Sebagai hasil ketekunan keilmuwan muslim mempelajari Al-Quran dan Al-Hadis (sebagai sumber utama agama dan ajaran Islam) dan kemampuan mereka mempergunakan akal pikiran atau rakyu melalui ijtihad, mereka telah berhasil menyusun berbagai ilmu dalam ajaran Islam seperti ilmu tauhid atau ilmu kalam yang (kini) sering disebut dengan istilah teologi, ilmu fikih, ilmu tasawuf dan ilmu akhlak. Di samping itu mereka juga telah berhasil menyusun norma-norma dan seperangkat penilaian mengenai perbuatan manusia dalam hidup dan kehidupan, baik dalam hidup pribadi maupun di dalam hidup kemasyarakatan. Sistem penilaian mengenai perbuatan manusia yang diciptakan oleh ilmuwan muslim itu, dalam kepustakaan Indonesia dikenal dengan nama al-khamsah (lima kategori penilaian, lima kaidah atau sering disebut juga lima hukum dalam Islam).

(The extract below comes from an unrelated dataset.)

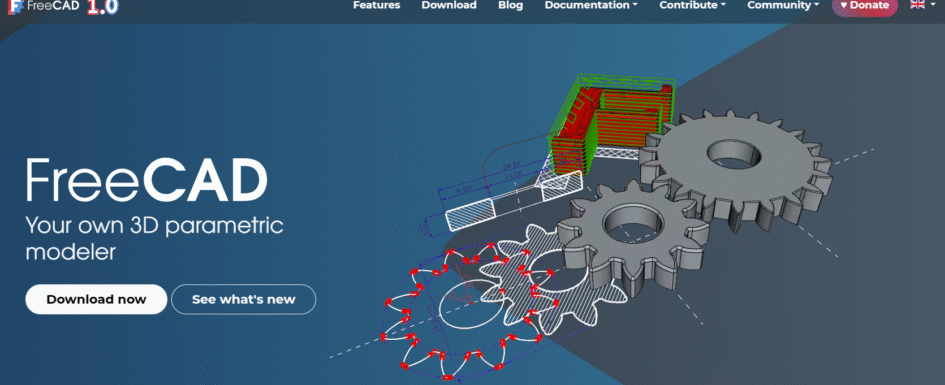This screenshot has height=385, width=945.
Task: Expand the Community dropdown
Action: [783, 5]
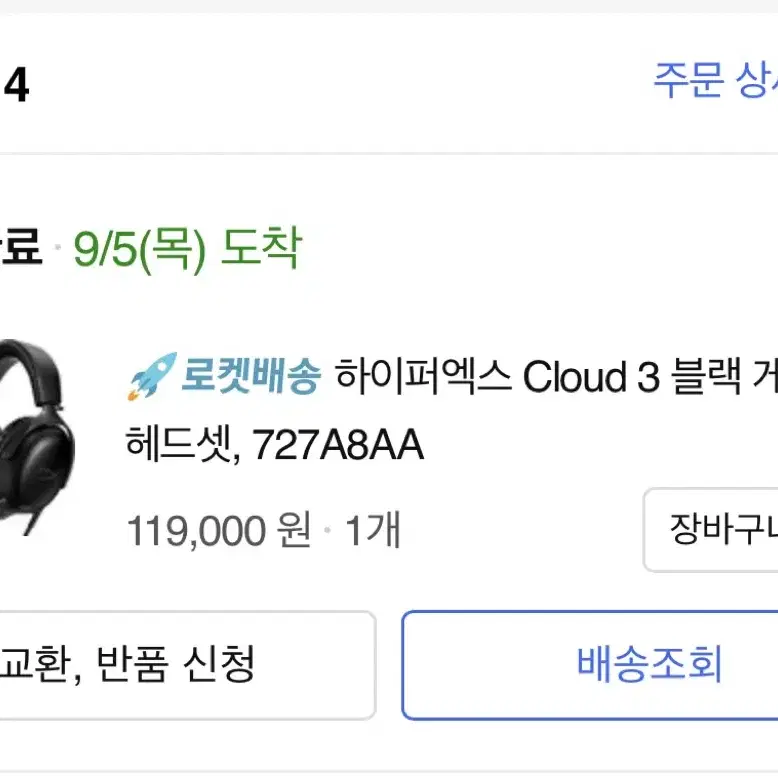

Menurut sistem al-ahkam al-khamsah ada lima kemungkinan penilaian mengenai benda dan perbuatan manusia. Penilaian itu menurut Hazairin mulai dari ja’iz atau mubah atau ibahah. Ja’iz adalah ukuran penilaian atau kaidah kesusilaan (akhlak) pribadi, sunat dan makruh adalah ukuran penilaian bagi hidup kesusilaan (akhlak) masyarakat, wajib dan haram adalah ukuran penilaian atau kaidah atau norma bagi lingkungan hukum duniawi. Kelima kaidah ini berlaku di dalam ruang lingkup keagamaan yang meliputi semua lingkungan itu. Pembagian ke alam ruang lingkup kesusilaan, baik pribadi maupun perseorangan. Ukuran penilaian tingkah laku ini dikenakan bagi perbuatan-perbutan yang sifatnya pribadi yang semata-mata diserahkan kepada pertimbangan dan kemauan orang itu sendii untuk melakukannya.